TASK TO COMPLETE :: How many lines below contain the word "screenshot"? Give only the number.

SUPPLIED RECORDS ::
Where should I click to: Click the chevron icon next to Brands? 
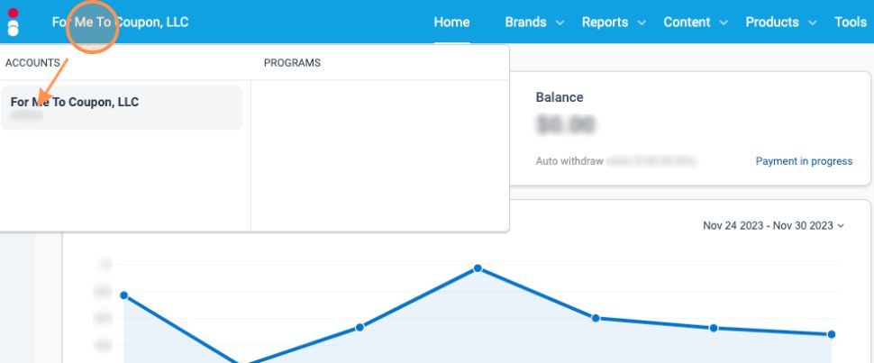[x=560, y=23]
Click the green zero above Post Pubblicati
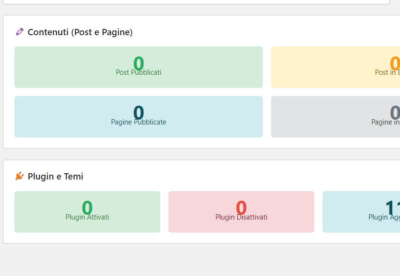Image resolution: width=400 pixels, height=276 pixels. 139,63

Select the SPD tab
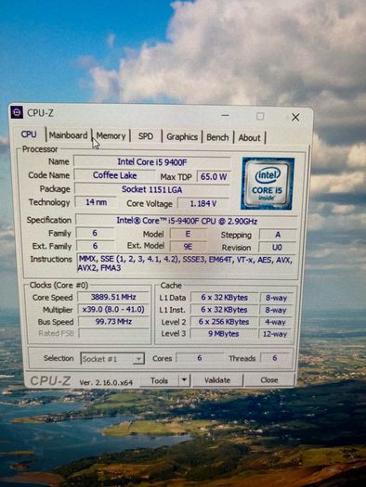click(x=146, y=136)
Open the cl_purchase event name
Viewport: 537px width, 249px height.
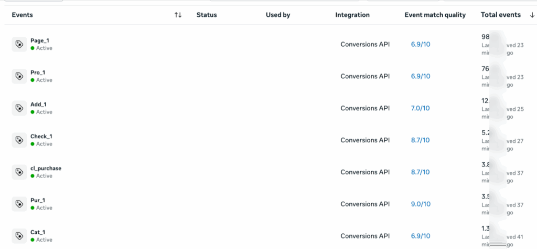[46, 168]
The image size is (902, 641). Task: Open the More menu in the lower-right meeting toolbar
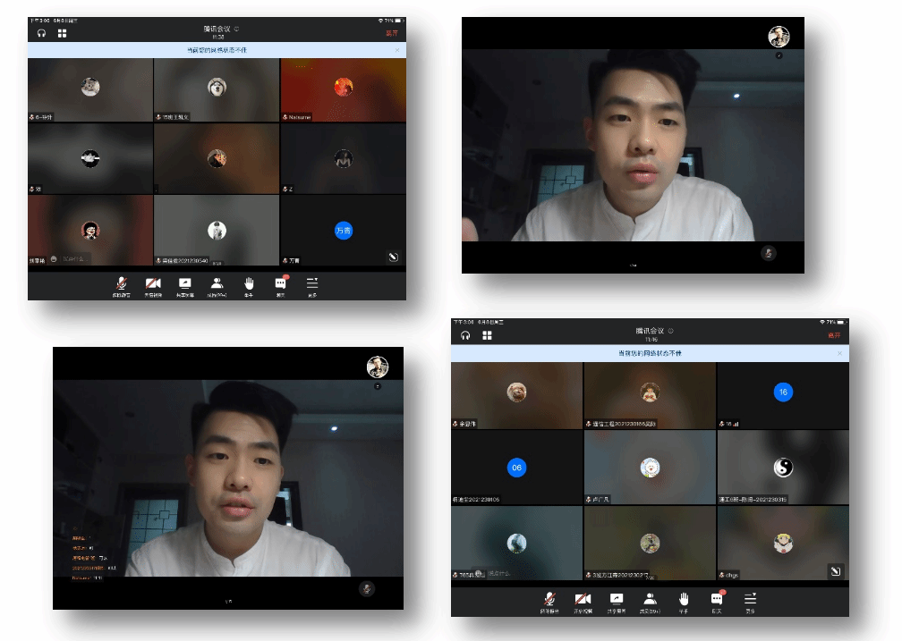pos(751,599)
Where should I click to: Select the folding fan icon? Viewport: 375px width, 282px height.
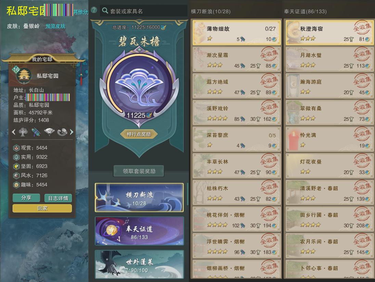pos(49,132)
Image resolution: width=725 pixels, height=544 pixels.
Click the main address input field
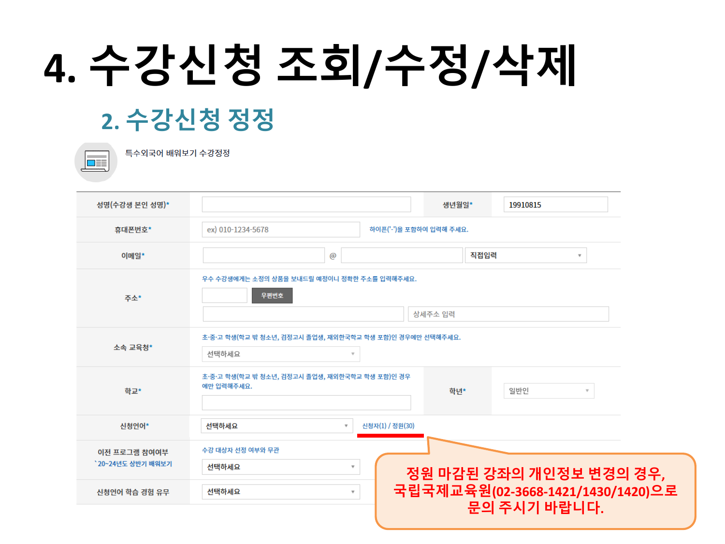[303, 314]
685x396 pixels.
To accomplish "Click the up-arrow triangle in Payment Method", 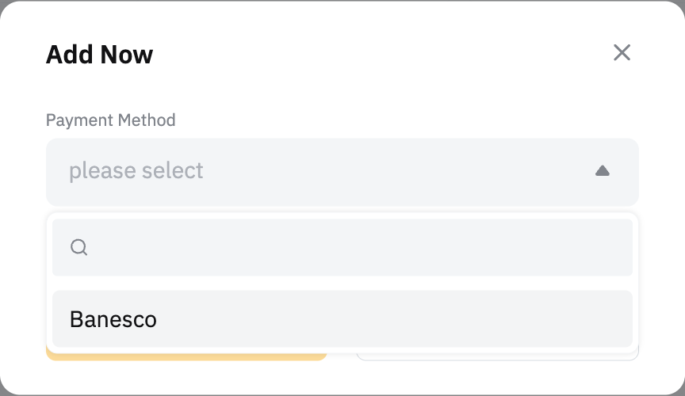I will pyautogui.click(x=602, y=171).
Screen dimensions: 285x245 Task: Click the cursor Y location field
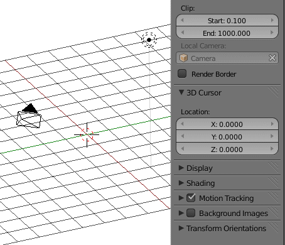pyautogui.click(x=227, y=137)
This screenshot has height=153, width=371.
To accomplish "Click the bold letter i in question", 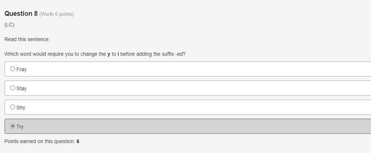I will point(118,54).
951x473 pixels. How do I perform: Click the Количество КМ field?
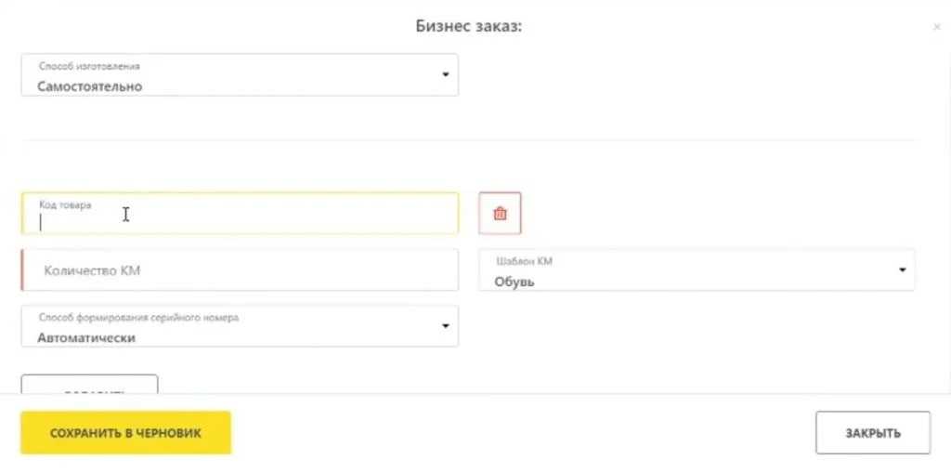[x=239, y=270]
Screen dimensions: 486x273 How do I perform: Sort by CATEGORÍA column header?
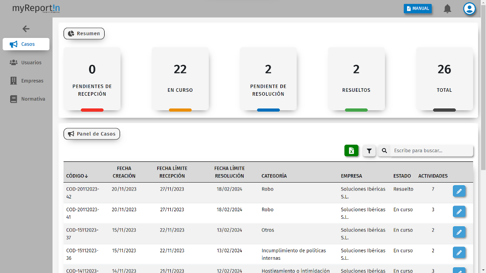pos(274,176)
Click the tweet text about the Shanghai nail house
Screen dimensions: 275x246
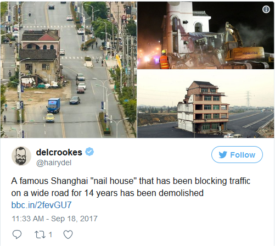tap(131, 187)
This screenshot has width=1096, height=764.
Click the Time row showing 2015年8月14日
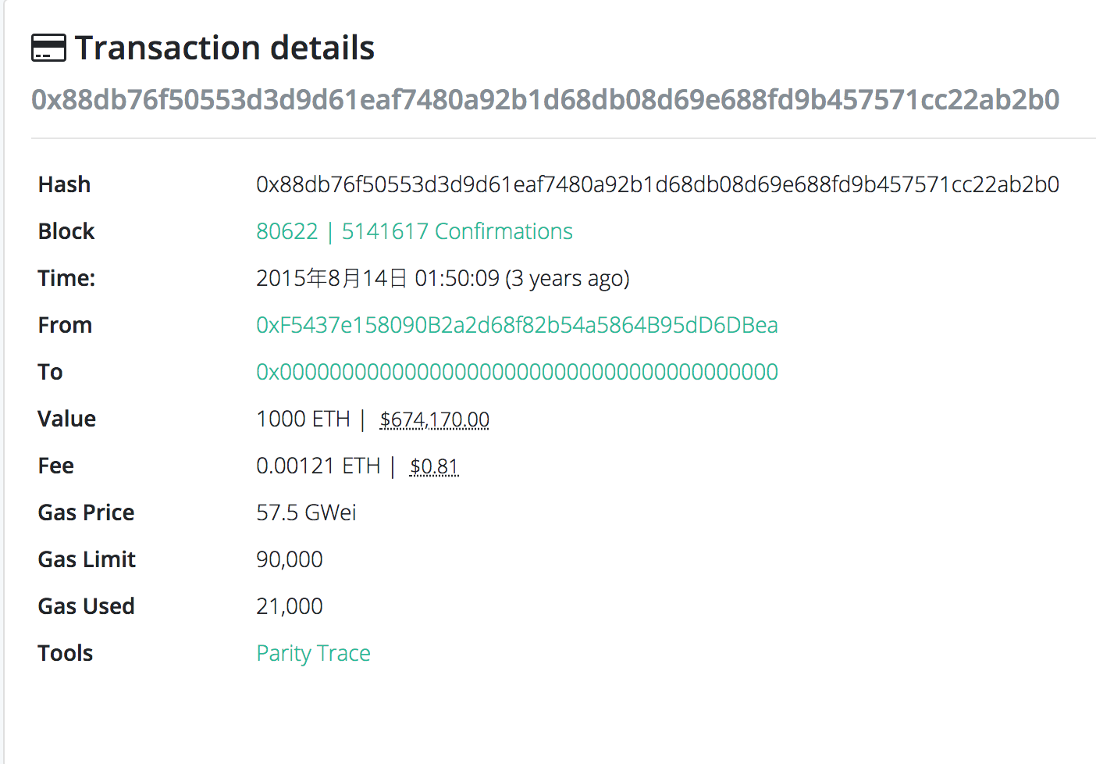coord(443,278)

YOUR RESPONSE :: 2